The study should get underway in a matter of months, she said. For information on participating, visit the foundation website.
This is an off-label use of ketamine, Ms. Sjogren said, which is more commonly prescribed as an anesthetic or as an analgesic for chronic pain syndromes. In the pilot study that has been conducted “it clearly works to relieve fear and aggression,” Ms. Sjogren said. (Ketamine may also produce hallucinations and a state of dissociation and thus has been used illicitly, sometimes referred to as Special K.)
Ketamine has been used in a few individual cases of juvenile bipolar disorder with encouraging results, Ms. Sjogren said. Its main effect is to lower body temperature.
The study is being spearheaded by Dr. Demitri Papolos, the foundation’s director of research, who has compiled profiles of 8,000 children suffering from juvenile bipolar disorder, which is also known as early-onset bipolar disorder. In his studies he has focused on the part of the brain that controls arousal, or the fight-or-flight instinct. Ketamine, Ms. Sjogren said, seems to have a calming effect.
Early onset bipolar disorder affects close to one million children in the U.S., according to the foundation. Bipolar disorder — also referred to as manic depression — was thought to be rare in children. It was often misdiagnosed as ADHD, oppositional defiant disorder, depression, as well as other disorders.
“In the past, this was viewed as a behavior issue,” Ms. Sjogren said. “But how many six-year-olds talk about killing themselves and how they are going to do it?” she said, referring to one child.

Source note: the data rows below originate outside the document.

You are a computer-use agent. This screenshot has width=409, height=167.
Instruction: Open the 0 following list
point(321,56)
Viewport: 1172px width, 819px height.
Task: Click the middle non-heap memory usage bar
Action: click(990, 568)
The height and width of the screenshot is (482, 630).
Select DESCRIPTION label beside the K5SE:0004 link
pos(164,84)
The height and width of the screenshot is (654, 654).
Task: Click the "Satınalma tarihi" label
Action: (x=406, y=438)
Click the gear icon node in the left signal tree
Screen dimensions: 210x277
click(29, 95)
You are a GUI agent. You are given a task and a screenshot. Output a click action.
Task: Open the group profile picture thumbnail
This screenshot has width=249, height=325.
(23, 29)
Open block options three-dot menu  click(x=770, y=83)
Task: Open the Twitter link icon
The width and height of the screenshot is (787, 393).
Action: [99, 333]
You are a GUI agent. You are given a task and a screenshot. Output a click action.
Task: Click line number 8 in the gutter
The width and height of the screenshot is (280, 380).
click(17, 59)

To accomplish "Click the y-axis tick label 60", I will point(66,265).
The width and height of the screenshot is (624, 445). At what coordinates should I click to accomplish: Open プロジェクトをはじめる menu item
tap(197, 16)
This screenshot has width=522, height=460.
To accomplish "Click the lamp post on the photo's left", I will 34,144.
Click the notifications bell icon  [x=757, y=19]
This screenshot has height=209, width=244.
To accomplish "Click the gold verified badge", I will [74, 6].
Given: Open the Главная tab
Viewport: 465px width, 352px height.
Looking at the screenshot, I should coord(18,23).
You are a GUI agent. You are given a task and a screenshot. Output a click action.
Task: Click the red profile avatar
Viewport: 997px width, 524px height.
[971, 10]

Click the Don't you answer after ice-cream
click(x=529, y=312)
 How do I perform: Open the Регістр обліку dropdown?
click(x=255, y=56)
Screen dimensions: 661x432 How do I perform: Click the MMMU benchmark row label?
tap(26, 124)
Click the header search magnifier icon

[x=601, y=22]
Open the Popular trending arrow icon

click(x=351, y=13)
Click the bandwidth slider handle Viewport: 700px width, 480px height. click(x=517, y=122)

The foundation also recently received funding to do a genome-sequencing study to look for a genetic mutation that would be involved with juvenile bipolar disorder. To do so, the foundation is searching for a family where the disorder has come down on only one side of the family.
“It is commonly accepted this is carried by at least several genes,” Ms. Sjogren said. “What’s not commonly accepted is when it is activated.”
“The sequencing study would be a huge breakthrough,” she said. “But we need to find the right family. We only have one shot at this.”
The study will be done at Albert Einstein Hospital under the direction of Dr. Herb Lachman, co-director of the Program in Behavioral Genetics.
“We need six affected individuals,” she said, “six people with bipolar disorder in the extended family, where the condition comes down only one side. This is turning out to be a tall order.”